View pictures from the event; Qatar’s role as a reinsurance hub ‘enhanced by the financial crisis’; delegates discuss economic prospects and insurance opportunities.
The Multaqa insurance gathering has opened with a message that Qatar’s role as a reinsurance hub has been enhanced by its ‘exceptional record’ during the financial crisis.
Qatar has weathered the storm better than other Gulf countries on a gerenal economic basis and its insurance market is expected to continue its growth, delegates at the conference heard.
Speakers include Raj Singh, Swiss Re chief risk officer, John Coomber former Swiss Re CEO, and insurance leaders from the Arabian Gulf including Yassir Albaharna of reinsurer Arig and Shashank Srivastava acting CEO of Qatar Financial Centre Authority (QFCA), which is hosting the event.
The conference is attended by representatives from Munich Re, Zurich, Aspen, Gulf Re, Takaful Re, ACR Ratakaful and Lloyd’s syndicates, as well as Middle East primary insurers and regional regulators.
Opening speaker, John Coomber, who was Swiss Re CEO until 2005 and currently serves on the board of Qatarlyst, the Doha-based insurance trading platform, said insurers could be positive about the Gulf’s insurance growth prospects despite a small market of $25bn in premium, representing 1% of GDP.
“If insurance penetration increases as I believe it will and becomes even 3% of GDP then insurance market will become 6 to 10 times its current size.
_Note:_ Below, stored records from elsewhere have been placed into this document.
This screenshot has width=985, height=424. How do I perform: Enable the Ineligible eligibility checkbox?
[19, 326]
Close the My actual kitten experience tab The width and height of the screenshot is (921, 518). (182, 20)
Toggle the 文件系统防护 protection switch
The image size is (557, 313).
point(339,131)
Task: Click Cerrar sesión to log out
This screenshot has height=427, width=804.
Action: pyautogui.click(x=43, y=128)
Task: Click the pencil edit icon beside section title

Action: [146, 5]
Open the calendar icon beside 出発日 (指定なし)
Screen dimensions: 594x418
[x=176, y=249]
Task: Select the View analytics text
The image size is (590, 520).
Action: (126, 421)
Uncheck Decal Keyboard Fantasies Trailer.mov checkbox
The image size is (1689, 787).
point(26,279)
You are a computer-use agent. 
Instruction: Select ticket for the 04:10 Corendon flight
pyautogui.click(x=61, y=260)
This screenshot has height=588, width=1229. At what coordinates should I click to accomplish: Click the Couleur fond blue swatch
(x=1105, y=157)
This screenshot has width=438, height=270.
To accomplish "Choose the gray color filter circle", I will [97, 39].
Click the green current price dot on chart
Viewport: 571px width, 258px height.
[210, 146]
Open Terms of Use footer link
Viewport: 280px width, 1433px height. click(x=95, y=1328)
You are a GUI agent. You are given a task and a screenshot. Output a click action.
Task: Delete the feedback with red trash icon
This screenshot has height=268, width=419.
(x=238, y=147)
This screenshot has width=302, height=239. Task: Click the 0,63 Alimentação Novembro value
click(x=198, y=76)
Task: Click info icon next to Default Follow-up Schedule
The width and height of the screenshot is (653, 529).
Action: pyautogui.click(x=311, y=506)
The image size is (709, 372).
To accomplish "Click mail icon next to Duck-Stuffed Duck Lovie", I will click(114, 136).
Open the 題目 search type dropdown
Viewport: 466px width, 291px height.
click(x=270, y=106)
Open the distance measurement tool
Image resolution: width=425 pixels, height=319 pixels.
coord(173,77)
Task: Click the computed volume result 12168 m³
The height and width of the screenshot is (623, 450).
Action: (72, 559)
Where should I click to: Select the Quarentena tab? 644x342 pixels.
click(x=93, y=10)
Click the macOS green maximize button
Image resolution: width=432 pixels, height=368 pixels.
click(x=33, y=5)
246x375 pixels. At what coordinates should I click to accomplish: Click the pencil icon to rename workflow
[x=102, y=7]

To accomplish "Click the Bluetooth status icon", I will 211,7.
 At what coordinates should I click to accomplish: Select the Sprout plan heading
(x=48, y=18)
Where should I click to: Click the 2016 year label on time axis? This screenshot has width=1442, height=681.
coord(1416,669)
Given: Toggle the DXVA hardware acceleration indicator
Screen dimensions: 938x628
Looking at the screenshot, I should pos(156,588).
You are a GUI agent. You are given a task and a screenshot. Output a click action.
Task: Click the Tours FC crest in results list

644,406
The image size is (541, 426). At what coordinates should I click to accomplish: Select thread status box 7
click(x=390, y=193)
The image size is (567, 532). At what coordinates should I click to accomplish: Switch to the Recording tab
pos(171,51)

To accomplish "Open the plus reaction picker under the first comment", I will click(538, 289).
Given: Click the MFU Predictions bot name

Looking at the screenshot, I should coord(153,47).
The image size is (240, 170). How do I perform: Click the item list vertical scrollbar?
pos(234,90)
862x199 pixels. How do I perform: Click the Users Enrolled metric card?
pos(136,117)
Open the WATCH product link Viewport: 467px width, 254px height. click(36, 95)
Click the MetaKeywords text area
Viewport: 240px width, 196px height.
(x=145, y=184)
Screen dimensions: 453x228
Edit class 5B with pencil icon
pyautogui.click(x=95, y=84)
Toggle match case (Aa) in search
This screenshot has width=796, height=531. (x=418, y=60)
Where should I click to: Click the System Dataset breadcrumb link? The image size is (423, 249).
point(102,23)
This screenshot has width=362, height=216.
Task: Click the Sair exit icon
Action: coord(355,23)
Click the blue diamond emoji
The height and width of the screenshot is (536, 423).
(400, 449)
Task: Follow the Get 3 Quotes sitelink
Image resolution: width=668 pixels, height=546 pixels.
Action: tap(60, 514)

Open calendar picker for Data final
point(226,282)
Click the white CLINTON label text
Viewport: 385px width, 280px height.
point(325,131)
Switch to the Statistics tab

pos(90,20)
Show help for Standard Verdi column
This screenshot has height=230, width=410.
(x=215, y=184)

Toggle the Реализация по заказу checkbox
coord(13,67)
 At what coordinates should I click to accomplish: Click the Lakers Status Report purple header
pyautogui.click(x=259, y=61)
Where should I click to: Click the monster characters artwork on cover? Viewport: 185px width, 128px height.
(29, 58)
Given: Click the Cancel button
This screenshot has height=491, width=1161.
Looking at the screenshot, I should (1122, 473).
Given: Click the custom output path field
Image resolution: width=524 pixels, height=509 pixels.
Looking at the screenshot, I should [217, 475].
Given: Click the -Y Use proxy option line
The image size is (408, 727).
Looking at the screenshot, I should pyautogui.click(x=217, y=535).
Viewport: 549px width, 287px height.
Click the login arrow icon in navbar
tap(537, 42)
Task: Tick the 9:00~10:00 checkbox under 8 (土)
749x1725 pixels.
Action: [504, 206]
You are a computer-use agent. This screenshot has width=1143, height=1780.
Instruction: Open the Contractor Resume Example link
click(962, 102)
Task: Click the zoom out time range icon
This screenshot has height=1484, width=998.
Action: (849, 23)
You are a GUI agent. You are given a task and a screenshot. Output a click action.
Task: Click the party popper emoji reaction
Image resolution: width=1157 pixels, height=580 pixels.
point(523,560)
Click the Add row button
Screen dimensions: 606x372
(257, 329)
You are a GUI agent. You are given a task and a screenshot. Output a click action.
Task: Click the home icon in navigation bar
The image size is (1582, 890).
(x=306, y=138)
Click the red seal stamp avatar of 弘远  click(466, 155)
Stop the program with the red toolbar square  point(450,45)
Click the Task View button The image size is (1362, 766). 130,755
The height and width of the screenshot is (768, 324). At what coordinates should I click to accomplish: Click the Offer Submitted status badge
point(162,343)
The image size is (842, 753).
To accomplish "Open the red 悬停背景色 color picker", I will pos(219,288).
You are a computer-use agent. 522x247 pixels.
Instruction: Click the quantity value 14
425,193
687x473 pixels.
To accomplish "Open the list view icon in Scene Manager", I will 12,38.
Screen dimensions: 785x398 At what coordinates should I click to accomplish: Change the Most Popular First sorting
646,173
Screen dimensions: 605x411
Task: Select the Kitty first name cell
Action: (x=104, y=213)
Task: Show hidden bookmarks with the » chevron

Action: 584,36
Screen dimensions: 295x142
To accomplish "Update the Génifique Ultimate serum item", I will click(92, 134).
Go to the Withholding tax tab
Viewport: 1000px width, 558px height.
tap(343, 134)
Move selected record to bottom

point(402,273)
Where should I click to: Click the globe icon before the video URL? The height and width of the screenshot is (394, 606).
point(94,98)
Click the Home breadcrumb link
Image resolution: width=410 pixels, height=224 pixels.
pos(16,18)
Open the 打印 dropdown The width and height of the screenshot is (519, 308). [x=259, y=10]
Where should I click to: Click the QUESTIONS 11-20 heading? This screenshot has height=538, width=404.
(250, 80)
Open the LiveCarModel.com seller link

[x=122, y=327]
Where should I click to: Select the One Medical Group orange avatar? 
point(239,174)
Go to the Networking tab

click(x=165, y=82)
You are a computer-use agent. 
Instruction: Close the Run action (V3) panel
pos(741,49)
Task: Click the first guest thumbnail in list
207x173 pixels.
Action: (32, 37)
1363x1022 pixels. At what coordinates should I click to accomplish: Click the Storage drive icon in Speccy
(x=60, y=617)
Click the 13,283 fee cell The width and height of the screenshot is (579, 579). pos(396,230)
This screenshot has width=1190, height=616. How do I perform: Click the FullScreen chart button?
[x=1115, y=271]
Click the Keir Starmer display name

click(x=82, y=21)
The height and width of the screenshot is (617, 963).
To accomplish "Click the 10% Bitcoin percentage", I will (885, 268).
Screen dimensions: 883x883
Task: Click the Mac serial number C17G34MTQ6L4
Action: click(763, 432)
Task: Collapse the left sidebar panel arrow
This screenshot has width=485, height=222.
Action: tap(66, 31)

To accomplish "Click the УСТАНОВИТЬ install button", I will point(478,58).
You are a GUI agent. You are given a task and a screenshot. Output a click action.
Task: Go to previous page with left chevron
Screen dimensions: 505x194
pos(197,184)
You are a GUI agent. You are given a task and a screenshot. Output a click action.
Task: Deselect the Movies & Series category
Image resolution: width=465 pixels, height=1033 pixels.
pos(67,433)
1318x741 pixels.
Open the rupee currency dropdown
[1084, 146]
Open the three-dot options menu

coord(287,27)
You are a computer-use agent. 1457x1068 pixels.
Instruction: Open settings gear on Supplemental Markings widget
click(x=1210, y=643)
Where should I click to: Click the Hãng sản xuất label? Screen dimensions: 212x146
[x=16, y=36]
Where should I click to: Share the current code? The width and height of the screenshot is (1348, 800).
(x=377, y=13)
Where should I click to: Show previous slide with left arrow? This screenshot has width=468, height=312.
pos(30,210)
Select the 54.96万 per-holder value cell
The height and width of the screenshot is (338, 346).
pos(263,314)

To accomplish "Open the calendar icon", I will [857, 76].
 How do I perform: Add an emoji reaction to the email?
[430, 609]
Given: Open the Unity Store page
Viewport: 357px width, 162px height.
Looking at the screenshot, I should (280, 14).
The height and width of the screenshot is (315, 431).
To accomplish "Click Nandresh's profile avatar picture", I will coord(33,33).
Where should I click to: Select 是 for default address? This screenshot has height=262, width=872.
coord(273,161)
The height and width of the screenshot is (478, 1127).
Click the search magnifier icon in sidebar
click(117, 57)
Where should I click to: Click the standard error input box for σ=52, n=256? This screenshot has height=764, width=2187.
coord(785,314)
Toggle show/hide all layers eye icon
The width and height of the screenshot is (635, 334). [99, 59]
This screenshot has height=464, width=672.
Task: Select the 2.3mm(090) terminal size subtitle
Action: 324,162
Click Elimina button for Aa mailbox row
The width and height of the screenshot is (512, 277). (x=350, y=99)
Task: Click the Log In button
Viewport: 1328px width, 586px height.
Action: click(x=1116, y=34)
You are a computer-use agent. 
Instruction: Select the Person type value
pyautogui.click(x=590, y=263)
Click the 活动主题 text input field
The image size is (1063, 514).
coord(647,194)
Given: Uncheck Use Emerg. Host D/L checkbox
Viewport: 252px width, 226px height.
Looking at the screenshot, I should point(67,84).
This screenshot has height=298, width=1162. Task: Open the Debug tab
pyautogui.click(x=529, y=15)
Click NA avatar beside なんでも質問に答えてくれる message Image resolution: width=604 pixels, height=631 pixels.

If we get to that size we will need a lot of skilled insurance people and now is the time to start training them,” Coomber said.
He also warned that international insurers may be caught up in the collateral of post-financial crisis economic regulation.
“Regulators are looking for signs of systemic risk among insurers. I don’t think they’ll find it, but larger insurers will be asked to stress-test their balance sheets again and increase scrutiny levels,” he added.
Shashank Srivastava, acting CEO and chief strategic development officer at the QFCA, highlighted the initiatives Qatar had been taking in electronic trading and insurance training.
He also said Qatar is “well down the road” of becoming the pre-eminent hub for reinsurance and captive insurance in the Middle East.
Speaking about the opportunity for greater regional retention and captives, Srivastava added: “Regional capacity is growing steadily, starting to challenge the traditional dominance of cessions abroad, primarily to London, Zurich or Munich.
“Our analysis indicates that there is potential for captive formation in Asia and the GCC with 1,496 potential captive parents in Asia, excluding the GCC and 72 potential captive parents within GCC.”
Abdulrahman Al Shaibi, managing director of the QFCA, said the economic crisis had had a varying impact across the Arabian Gulf states, but that Qatar had done “exceptionally well”.
“Consequently, our role in the post crisis GCC has become more significant,” he said.
“Our greater role is driven by our economic strength. Qatar’s real GDP doubled between 2003 and 2009 and is expected to grow by 23% in 2010 alone, representing one of the fastest growing economies in the world. Nominal GDP in 2009 was approximately $82bn US Dollars, and in 2010 forecasts have it to be around $114bn. Gross fixed investment in the country was $28bn in 2009, representing over a third of GDP.”
Multaqa, meaning ‘gathering’ or ‘rendezvous’ in Arabic, is now in its fourth year.